Documents were excluded from our review if the title and abstract 
indicated that the document exclusively discussed a variety of 
irrelevant topics, including the use of composites in nonairplane 
applications, such as orthopedics or bicycles; composites in military 
applications or secondary airplane structures; airplane design and 
certification; or the results of experiments for a specific 
theoretical model, tool, or system. 

Because many of the 209 relevant document abstracts covered similar 
topics, we selected a sample of the abstracts on which to base a 
request for a full document for review. To select the sample of 
documents, we categorized the 209 document abstracts into 10 topics: 
(1) behavior prediction, (2) damage characterization, (3) 
environmental effects, (4) maintenance, (5) nondestructive 
inspection/evaluation, (6) repair design, (7) repair technique or 
process, (8) structural health monitoring or damage detection, (9) 
training, and (10) other. We then selected up to 5 documents[Footnote 
54] from each of the first 9 topics and all of the documents from the 
"other" topic based on the following criteria: documents whose 
abstract directly refers to concerns related to repair, maintenance, 
or continued airworthiness of composite airframe airplane structures; 
and from the remaining documents in the topic, we chose the ones with 
the most recent date--barring duplicative authors. Through this 
process, we selected a sample of 52 document abstracts from the 209 
relevant document abstracts. 

We requested copies of each of the 52 documents in our sample. Six of 
the 52 documents were unavailable to us because of copyright 
restrictions or the document was not in the English language. 
Furthermore, upon review of the remaining 46 full documents, we found 
that 13 were irrelevant to the scope of our review. Ultimately, we 
reviewed 33 full documents from our literature search to identify 
safety concerns associated with the repair and maintenance of 
composite airframe structures in transport airplanes. 

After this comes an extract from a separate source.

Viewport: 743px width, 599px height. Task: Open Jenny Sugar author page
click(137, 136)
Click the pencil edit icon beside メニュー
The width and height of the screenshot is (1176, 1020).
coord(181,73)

In addition to these 33 documents, we reviewed 6 technical reports 
published by FAA's technical center. The FAA technical center provided 
us with a list of 36 reports that contain aspects of composite 
structures. We identified 8 of the reports as relevant through review 
of each report abstract; 2 of the 8 relevant reports were duplicative 
of documents identified through our literature search described above. 

[End of section] 

Appendix II: GAO Contact and Staff Acknowledgments: 

GAO Contact: 

Gerald L. Dillingham, Ph.D., (202) 512-2834 or dillinghamg@gao.gov: 

Staff Acknowledgments: 

In addition to the contact named above, Paul Aussendorf (Assistant 
Director), Rebekah Boone, Leia Dickerson, Bert Japikse, Delwen Jones, 
Stan Kostyla, Gail Marnik, Jaclyn Nelson, Josh Ormond, Madhav Panwar, 
and Gretchen Snoey made key contributions to this report. 

[End of section] 

Footnotes: 

[1] Transport category airplanes are airplanes meeting the 
airworthiness certification standards found at 14 C.F.R. pt. 25. 
Generally such aircraft are required for use by commercial air 
carriers conducting part 121 operations (e.g., regularly scheduled air 
service) and may be used by others as well. 14 C.F.R. § 121.157. 
Transport category airplanes generally are those planes weighing over 
12,500 pounds and having more than 10 seats. 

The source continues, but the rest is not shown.